Which lines hold the word "Quality"? Copy each of them from the material.

+===+

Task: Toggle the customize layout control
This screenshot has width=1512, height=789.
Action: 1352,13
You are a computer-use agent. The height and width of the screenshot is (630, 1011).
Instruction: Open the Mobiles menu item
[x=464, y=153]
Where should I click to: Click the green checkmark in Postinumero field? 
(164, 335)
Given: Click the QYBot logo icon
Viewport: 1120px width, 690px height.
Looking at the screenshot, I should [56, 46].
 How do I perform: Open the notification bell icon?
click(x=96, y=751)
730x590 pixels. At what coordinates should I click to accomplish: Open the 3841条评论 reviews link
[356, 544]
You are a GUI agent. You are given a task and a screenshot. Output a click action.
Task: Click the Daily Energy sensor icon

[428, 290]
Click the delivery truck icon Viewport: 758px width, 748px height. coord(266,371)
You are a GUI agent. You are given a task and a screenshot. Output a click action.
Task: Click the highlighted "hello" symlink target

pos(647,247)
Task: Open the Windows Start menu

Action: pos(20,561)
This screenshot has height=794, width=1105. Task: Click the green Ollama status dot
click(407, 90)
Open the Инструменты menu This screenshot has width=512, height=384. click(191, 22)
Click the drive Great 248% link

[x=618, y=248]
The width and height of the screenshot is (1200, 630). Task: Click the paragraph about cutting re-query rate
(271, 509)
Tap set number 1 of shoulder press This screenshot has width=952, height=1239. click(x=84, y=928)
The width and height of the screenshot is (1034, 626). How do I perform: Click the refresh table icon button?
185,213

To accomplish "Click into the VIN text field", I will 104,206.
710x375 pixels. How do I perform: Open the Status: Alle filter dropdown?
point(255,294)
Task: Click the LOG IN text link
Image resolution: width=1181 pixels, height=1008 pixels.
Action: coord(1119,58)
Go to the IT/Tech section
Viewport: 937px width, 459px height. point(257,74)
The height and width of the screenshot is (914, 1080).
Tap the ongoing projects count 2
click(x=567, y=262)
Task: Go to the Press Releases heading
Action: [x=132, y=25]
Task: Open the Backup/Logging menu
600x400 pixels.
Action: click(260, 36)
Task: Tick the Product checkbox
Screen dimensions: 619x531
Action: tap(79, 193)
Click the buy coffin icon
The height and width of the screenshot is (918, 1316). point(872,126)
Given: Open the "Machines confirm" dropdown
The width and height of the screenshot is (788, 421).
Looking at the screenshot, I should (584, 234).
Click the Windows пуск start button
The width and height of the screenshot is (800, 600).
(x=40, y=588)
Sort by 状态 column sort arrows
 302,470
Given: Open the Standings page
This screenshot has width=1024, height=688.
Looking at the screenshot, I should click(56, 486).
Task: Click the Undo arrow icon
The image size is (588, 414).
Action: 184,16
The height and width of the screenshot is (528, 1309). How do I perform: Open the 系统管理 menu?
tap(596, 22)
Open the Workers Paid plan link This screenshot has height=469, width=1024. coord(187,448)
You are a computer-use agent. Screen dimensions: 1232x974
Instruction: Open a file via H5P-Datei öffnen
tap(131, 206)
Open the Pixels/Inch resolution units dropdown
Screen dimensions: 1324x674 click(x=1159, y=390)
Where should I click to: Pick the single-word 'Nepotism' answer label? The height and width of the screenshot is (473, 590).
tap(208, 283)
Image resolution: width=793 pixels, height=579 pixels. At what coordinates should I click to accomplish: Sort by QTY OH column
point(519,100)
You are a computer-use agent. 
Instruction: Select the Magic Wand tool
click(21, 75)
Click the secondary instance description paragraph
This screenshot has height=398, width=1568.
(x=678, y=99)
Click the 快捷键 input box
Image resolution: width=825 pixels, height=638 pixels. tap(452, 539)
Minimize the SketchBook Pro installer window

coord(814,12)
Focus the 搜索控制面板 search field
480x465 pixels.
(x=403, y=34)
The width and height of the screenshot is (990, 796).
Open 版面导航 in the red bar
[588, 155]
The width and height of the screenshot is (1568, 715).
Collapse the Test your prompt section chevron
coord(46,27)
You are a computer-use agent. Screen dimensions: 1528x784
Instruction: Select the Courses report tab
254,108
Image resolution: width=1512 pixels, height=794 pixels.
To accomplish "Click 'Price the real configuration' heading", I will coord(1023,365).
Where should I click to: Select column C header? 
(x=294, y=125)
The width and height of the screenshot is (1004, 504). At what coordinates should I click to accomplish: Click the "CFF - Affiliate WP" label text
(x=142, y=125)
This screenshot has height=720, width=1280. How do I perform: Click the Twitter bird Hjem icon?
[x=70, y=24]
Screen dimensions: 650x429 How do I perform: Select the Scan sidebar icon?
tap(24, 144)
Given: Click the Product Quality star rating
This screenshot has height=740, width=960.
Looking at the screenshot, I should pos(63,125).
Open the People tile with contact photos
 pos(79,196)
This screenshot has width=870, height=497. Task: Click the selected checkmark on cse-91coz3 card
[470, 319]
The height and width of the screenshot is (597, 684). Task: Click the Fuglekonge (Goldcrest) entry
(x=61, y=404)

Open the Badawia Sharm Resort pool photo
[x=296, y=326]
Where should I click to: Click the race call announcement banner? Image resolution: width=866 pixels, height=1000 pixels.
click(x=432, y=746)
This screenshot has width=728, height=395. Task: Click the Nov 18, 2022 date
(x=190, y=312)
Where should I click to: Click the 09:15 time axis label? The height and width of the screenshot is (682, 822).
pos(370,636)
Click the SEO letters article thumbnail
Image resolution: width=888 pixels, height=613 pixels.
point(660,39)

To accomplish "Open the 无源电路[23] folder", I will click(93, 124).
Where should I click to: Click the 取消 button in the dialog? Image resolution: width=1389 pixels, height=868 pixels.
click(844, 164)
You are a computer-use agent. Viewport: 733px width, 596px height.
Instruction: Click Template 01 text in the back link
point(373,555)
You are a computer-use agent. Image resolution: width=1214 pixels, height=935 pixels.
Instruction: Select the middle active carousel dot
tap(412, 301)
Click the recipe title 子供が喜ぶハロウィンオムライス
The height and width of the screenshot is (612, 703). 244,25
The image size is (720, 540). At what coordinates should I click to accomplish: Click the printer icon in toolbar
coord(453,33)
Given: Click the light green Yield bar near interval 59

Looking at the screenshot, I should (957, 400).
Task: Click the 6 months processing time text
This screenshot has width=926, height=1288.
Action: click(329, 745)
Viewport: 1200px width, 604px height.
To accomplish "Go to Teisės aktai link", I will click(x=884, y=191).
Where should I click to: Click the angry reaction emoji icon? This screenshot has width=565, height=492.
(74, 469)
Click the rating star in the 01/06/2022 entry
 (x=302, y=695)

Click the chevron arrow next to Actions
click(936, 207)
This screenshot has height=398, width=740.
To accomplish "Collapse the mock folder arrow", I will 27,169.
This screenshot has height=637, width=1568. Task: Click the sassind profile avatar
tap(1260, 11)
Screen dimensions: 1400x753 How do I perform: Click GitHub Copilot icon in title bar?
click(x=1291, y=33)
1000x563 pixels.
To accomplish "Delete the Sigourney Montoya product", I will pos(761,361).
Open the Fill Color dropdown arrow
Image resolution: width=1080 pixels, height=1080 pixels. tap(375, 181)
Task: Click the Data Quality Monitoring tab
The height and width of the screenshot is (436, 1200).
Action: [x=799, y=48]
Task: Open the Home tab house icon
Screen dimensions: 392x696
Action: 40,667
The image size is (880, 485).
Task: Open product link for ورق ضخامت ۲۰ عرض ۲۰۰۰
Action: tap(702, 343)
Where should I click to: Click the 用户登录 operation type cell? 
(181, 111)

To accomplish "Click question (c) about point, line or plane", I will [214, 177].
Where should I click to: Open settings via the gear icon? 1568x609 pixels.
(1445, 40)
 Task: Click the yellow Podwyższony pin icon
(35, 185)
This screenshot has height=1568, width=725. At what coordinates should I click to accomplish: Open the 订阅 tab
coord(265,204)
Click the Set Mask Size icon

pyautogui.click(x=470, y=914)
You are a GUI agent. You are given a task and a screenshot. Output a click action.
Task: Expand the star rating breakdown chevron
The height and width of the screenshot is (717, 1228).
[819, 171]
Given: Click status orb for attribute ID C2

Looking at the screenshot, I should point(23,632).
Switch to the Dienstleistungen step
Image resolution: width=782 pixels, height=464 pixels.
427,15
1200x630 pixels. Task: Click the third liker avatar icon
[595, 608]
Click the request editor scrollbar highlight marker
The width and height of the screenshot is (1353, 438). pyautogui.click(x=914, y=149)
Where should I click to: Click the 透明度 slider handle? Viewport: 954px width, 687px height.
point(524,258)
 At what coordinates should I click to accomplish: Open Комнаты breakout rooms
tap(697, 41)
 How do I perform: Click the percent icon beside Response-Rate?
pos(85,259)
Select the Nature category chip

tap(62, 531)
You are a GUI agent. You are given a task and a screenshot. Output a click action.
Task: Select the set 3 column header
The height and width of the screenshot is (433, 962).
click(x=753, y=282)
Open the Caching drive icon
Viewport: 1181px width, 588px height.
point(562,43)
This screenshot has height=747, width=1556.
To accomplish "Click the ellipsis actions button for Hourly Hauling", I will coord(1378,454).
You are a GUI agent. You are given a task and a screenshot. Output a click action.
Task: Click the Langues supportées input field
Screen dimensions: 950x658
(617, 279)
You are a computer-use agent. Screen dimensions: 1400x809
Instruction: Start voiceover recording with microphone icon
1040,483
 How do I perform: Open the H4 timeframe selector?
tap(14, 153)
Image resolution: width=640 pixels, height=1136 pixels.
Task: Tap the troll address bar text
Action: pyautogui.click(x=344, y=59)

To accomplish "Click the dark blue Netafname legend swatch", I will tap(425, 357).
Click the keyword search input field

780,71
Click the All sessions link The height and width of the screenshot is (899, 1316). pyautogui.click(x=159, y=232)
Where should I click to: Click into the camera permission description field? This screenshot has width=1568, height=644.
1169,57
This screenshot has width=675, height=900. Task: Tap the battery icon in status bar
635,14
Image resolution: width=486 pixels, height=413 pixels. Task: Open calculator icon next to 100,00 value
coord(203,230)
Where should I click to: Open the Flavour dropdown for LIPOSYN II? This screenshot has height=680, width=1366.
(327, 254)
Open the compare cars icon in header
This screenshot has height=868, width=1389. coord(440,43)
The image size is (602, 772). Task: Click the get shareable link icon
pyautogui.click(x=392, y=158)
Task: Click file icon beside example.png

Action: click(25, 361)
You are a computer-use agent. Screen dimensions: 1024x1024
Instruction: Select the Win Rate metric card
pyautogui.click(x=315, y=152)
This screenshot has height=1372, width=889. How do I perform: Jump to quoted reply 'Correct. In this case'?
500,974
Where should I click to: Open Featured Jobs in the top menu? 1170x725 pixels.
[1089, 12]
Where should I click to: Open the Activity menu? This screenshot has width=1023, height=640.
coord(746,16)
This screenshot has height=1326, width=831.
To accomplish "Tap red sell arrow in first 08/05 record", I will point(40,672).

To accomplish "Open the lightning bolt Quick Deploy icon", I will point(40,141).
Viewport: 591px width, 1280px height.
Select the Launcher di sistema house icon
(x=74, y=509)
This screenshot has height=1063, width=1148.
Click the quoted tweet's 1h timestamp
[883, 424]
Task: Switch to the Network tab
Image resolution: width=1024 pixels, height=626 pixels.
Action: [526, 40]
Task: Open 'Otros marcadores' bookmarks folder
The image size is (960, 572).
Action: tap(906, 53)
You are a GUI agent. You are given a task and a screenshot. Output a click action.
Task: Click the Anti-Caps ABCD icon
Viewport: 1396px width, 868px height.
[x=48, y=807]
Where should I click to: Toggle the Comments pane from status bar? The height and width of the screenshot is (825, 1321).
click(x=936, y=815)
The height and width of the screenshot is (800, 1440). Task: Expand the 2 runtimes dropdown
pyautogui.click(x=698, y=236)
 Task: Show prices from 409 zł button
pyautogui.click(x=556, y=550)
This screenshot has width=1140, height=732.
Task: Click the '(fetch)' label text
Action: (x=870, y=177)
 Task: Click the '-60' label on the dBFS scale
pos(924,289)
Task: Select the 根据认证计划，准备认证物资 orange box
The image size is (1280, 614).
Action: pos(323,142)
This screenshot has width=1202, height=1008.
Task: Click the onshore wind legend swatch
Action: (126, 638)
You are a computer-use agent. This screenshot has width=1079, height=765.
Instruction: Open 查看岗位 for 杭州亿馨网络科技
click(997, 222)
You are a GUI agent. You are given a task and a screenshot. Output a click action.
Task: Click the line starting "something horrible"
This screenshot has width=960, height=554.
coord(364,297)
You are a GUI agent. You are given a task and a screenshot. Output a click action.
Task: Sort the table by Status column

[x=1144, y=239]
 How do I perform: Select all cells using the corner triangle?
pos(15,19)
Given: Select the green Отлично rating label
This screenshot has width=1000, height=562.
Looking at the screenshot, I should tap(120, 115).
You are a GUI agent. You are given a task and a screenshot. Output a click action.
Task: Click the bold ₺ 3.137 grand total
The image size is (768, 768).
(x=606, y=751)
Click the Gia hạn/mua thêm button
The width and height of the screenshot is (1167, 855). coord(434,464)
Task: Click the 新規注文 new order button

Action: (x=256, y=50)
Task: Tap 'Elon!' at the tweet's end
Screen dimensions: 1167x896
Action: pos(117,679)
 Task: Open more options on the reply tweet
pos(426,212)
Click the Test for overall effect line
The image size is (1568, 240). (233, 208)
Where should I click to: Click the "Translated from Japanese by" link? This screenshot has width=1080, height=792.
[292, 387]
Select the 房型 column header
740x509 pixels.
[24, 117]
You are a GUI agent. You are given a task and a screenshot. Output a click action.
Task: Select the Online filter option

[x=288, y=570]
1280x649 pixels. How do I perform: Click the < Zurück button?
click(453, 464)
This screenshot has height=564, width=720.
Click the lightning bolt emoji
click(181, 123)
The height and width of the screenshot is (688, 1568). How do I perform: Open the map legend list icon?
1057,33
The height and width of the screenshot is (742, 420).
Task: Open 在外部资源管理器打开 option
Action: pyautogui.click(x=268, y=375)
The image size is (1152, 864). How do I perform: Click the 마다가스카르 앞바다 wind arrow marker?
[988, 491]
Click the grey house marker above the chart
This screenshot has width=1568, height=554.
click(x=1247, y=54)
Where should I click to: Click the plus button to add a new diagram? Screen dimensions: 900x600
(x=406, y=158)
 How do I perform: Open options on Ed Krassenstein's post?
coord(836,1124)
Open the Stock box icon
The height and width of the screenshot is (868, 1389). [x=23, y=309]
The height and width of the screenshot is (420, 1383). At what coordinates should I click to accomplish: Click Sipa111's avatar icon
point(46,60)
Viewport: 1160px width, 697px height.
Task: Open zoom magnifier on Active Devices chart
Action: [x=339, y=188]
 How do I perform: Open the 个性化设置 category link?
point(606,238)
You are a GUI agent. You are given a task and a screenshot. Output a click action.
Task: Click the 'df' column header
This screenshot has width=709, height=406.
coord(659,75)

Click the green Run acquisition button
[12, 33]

+===+

*Task output*.
Given: Click the Product Quality star rating
Task: Click the Data Quality Monitoring tab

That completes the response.